Deficits and Surpluses: Good or Bad?

For the past quarter century, the United States has had a current account deficit and a capital account surplus. Is this good or bad?

Viewed from the perspective of consumers, neither phenomenon seems to pose a problem. A current account deficit is likely to imply a trade deficit. That means more goods and services are flowing into the country than are flowing out. A capital account surplus means more spending is flowing into the country for the purchase of assets than is flowing out. It is hard to see the harm in any of that.

Public opinion, however, appears to regard a current account deficit and capital account surplus as highly undesirable, perhaps because people associate a trade deficit with a loss of jobs. But that is erroneous; employment in the long run is determined by forces that have nothing to do with a trade deficit. An increase in the trade deficit (that is, a reduction in net exports) reduces aggregate demand in the short run, but net exports are only one component of aggregate demand. Other factors - consumption, investment, and government purchases - affect aggregate demand as well. There is no reason a trade deficit should imply a loss of jobs.

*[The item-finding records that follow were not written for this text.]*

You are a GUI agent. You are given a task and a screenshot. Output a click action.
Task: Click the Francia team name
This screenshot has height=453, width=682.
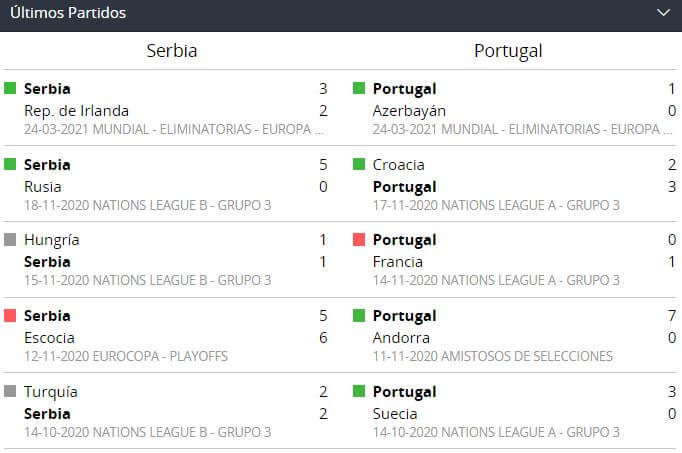(398, 262)
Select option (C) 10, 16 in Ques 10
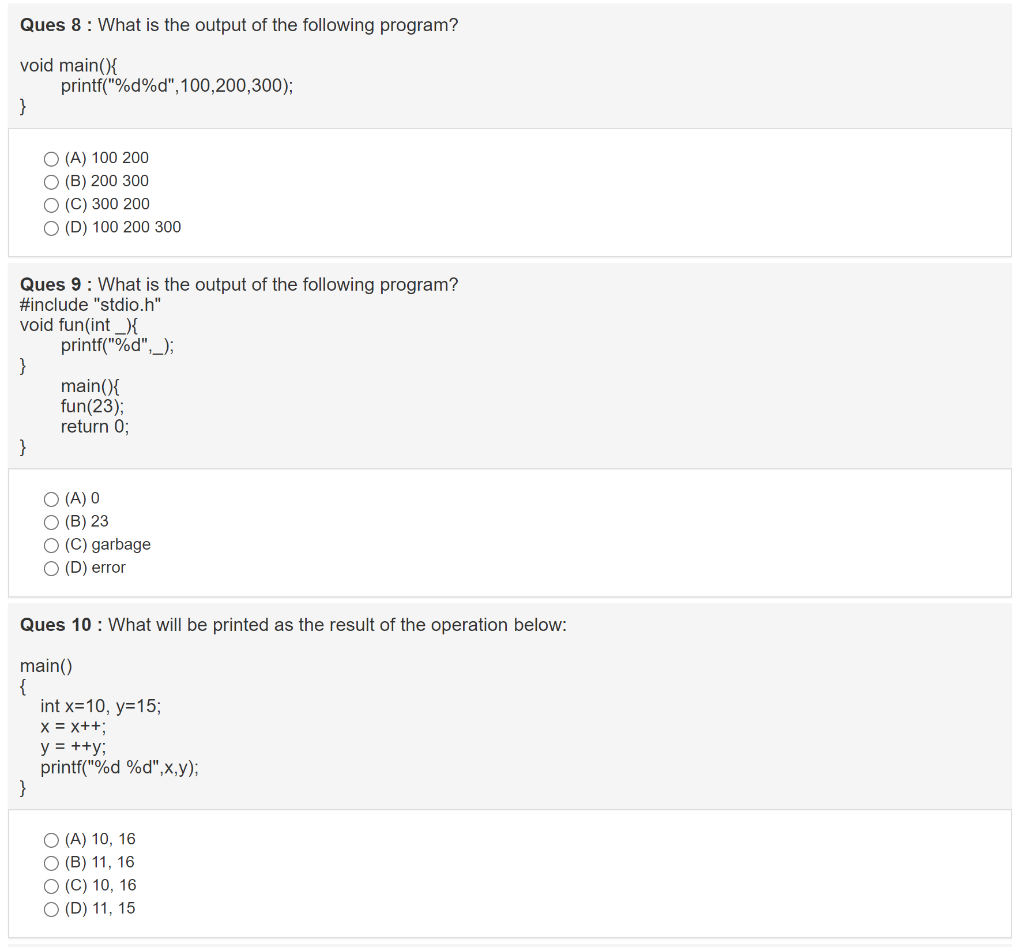The image size is (1024, 947). coord(50,885)

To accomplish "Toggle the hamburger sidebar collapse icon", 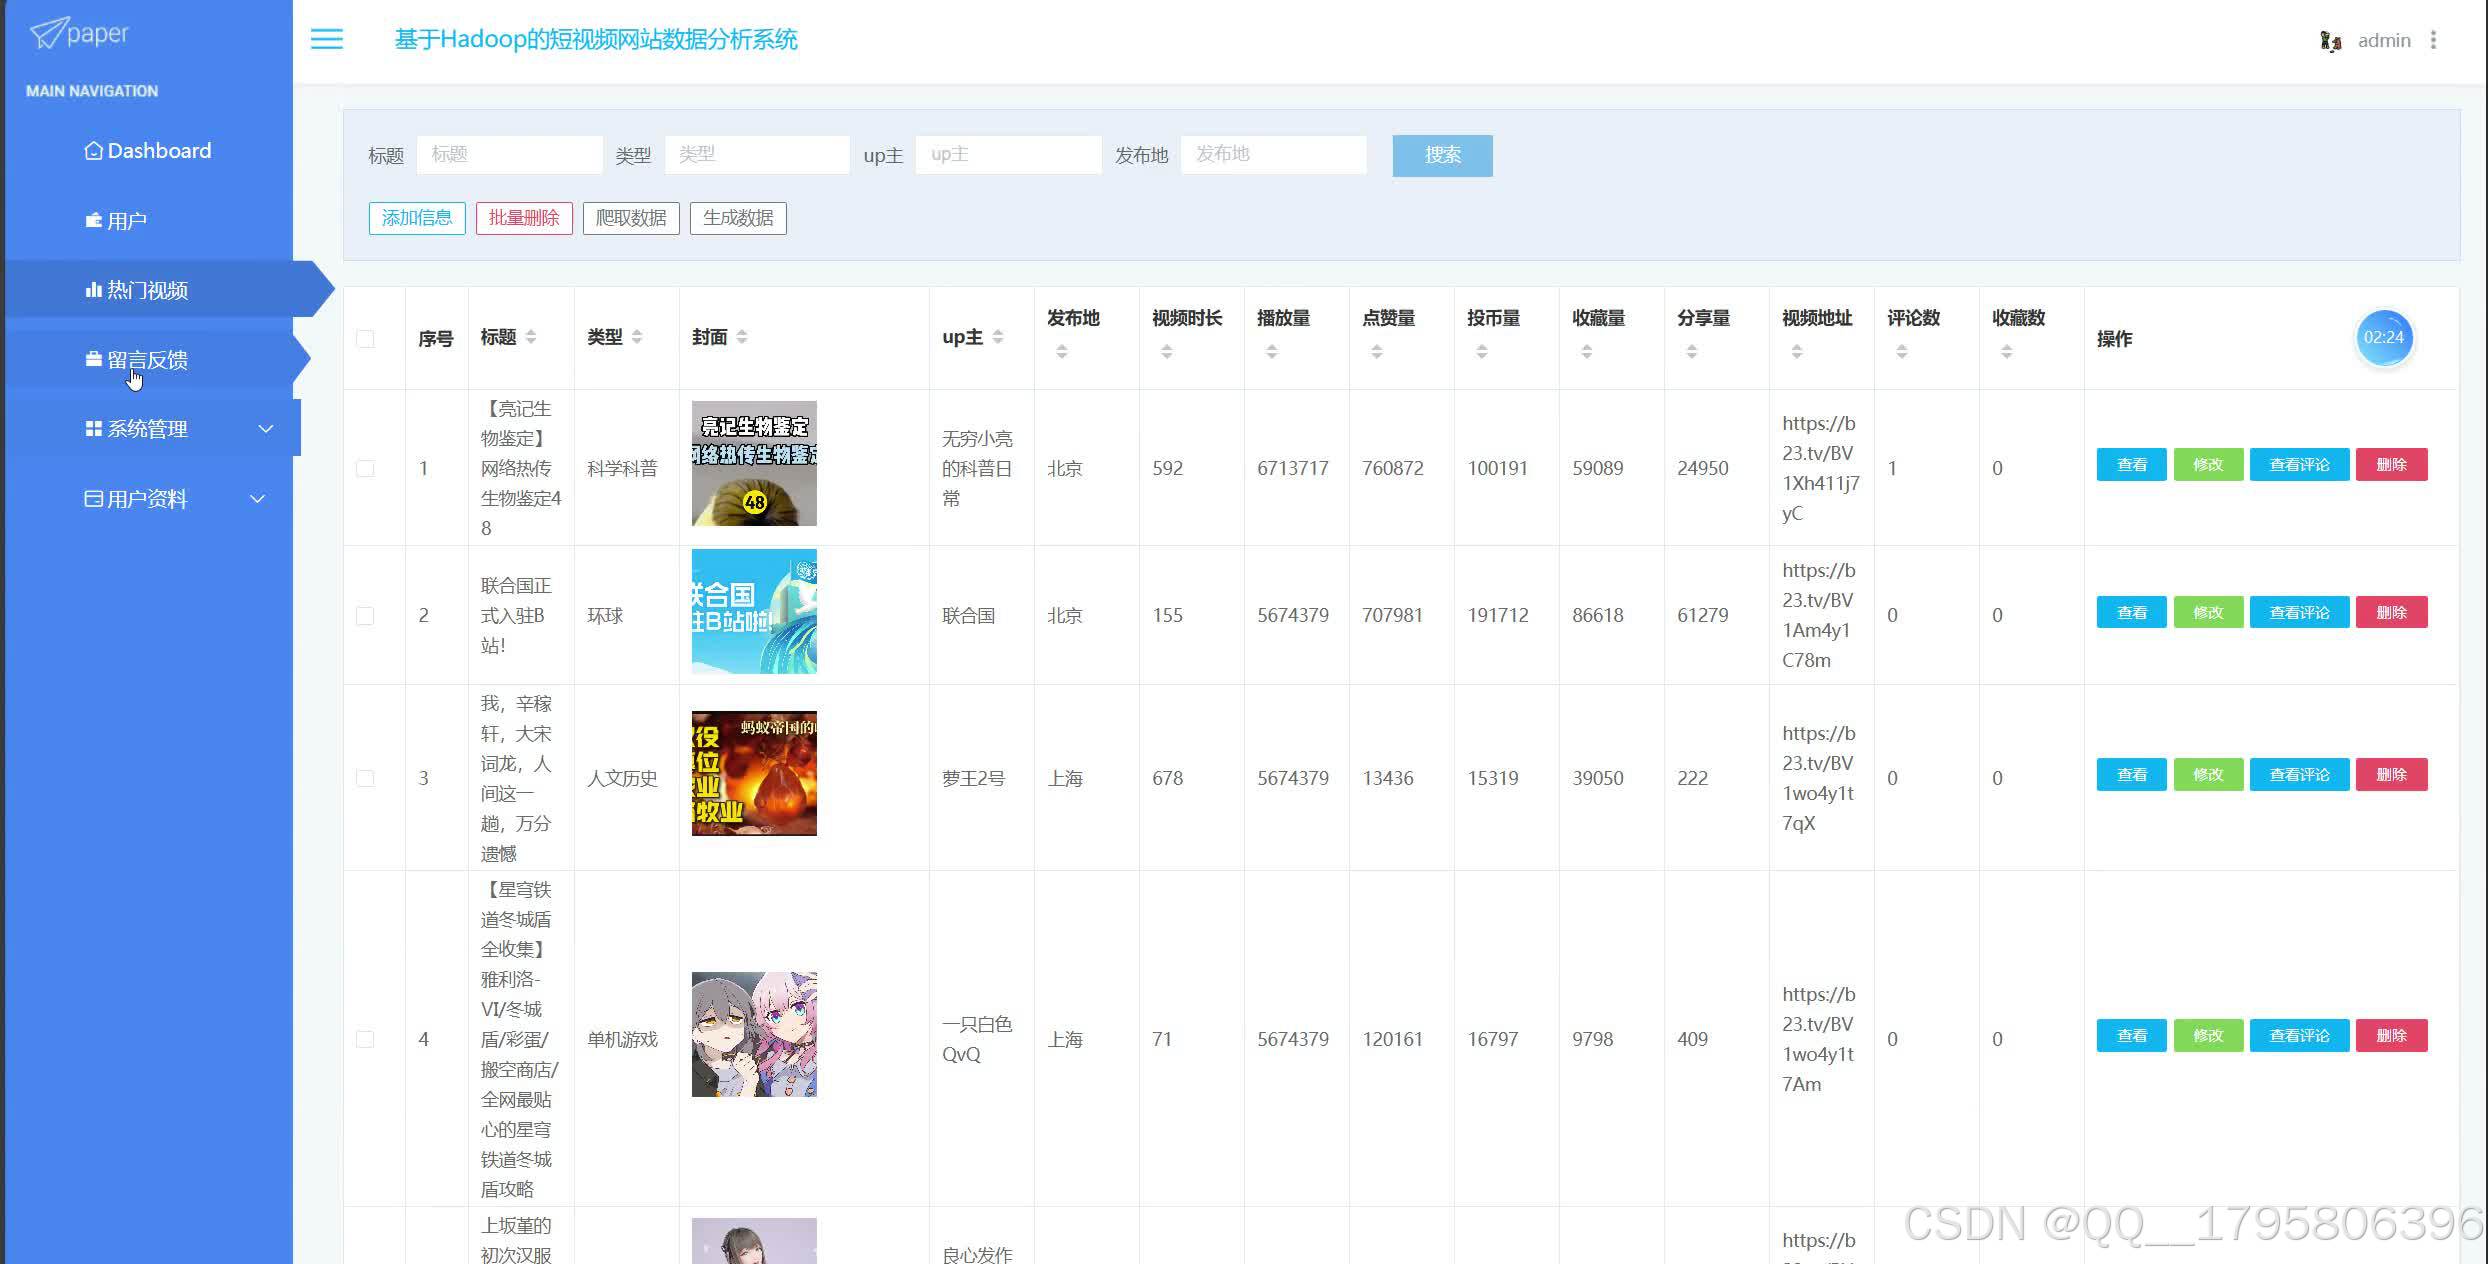I will point(326,39).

What about foreign purchases of U.S. assets? One objection to such purchases is that if foreigners own U.S. assets, they will receive the income from those assets - spending will flow out of the country. But it is hard to see the harm in paying income to financial investors. When someone buys a bond issued by Microsoft, interest payments will flow from Microsoft to the bond holder. Does Microsoft view the purchase of its bond as a bad thing? Of course not. Despite the fact that Microsoft's payment of interest on the bond and the ultimate repayment of the face value of the bond will exceed what the company originally received from the bond purchaser, Microsoft is surely not unhappy with the arrangement. It expects to put that money to more productive use; that is the reason it issued the bond in the first place.

A second concern about foreign asset purchases is that the United States in some sense loses sovereignty when foreigners buy its assets. But why should this be a problem? Foreign-owned firms competing in U.S. markets are at the mercy of those markets, as are firms owned by U.S. nationals. Foreign owners of U.S. real estate have no special power. What about foreign buyers of bonds issued by the U.S. government? Foreigners owned about 52% of these bonds at the end of December 2010; they are thus the creditors for about half the national debt. But this position hardly puts them in control of the government of the United States. They hold an obligation of the U.S. government to pay them a certain amount of U.S. dollars on a certain date, nothing more. A foreign owner could sell his or her bonds, but more than $100 billion worth of these bonds are sold every day. The resale of U.S. bonds by a foreign owner will not affect the U.S. government.

In short, there is no economic justification for concern about having a current account deficit and a capital account surplus - nor would there be an economic reason to be concerned about the opposite state of affairs. The important feature of international trade is its potential to improve living standards for people. It is not a game in which current account balances are the scorecard.